K has a beautiful heart.
In the midst of a war going on in the eastern part of Tajikistan last week, he amazed
me.
While glued to the internet for any information about what
was going on in Khorog, the town where some of his family, including cousins
his age live, K caught a glimpse of the picture of a school in flames and
immediately asked me what it was. I told
him that there was something bad going on in Khorog and we had to pray for his
cousins to be safe…and that this school was burning. He left my side and continued to play with
his toy car that his grandmother bought for his birthday a few days
before. The next day, when I came home
from a late meeting, he asked me why I didn’t pick him up from the school bus
like I usually do and I told him I had a meeting to plan how to help the people
in Khorog by sending medicines, food and supplies. Again, he listened and then went on watching his
favorite cartoon. While having an after
school snack the next day, he looked at me and said “we need to send medicines
to the school” and immediately took a chair in the kitchen, propped it near the
medicine cabinet, climbed up and took all the medicines and put them in a
plastic bag. “This is for the people in
the school” he told me with a smile on his face.
That evening before bed, we continued the conversation about the school. We talked about the kind
of tools we would need to rebuild the school after he suggested we do so. A hammer, nails and sugar –
yes, sugar to connect the pieces of wood together. Then we talked about the kinds of things that
we would put in the school once it was built…chairs, desks, toys, books and of
course, toilets – who could forget. We went
to bed and my heart beamed with pride while I looked at him sleeping next to
me.
As usual, I got up early to get some work done before
getting K ready for school. He was lying
on the couch talking to his imaginary friend, Mason in America , as he
often does lately and I heard him say “only Allah can build the school.” Wow, what a thing for a kid to say, I
thought. And I remembered something a
spiritual lady once told me when K was younger – that children come directly
from God and are still connected to God when they are small.
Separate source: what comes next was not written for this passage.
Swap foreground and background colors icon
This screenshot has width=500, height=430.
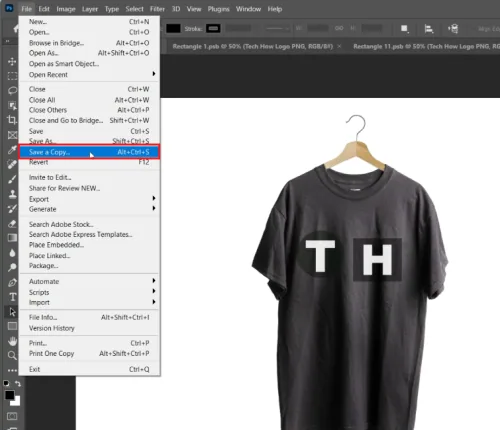tap(18, 384)
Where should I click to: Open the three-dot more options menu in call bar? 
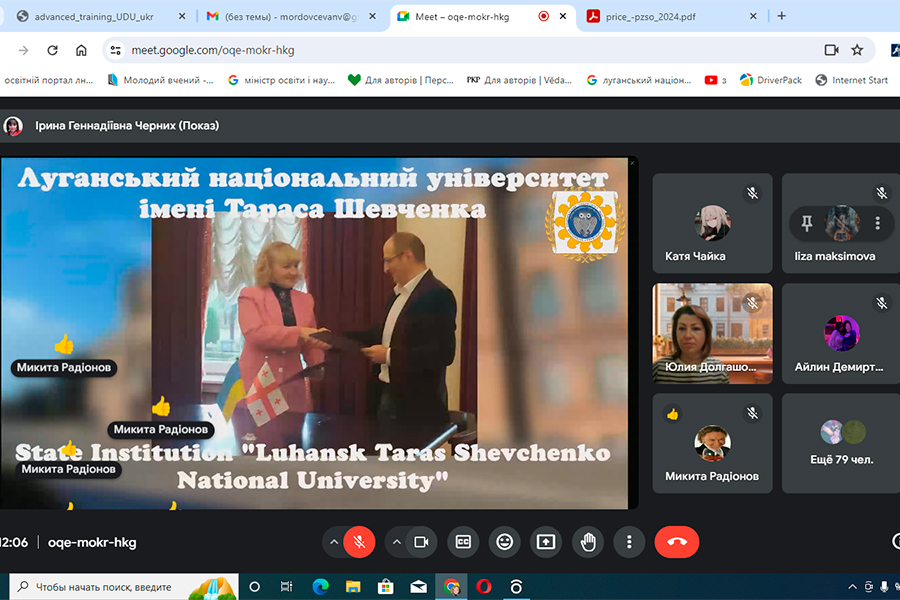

I truly believe this to be the case because
soon after K said these words, the conflict ended.
A week has passed and K is still talking and asking about
the burning school in Khorog. Yesterday,
when walking home after picking him up from the school bus, he said that he
told one of his friends in his class about the burning school. I am so proud of
my little boy who has proven to me that kids understand more than we think they
do.
I wouldn’t be surprised if we do end up rebuilding that
school one day and I can’t wait to tell him how he helped his people.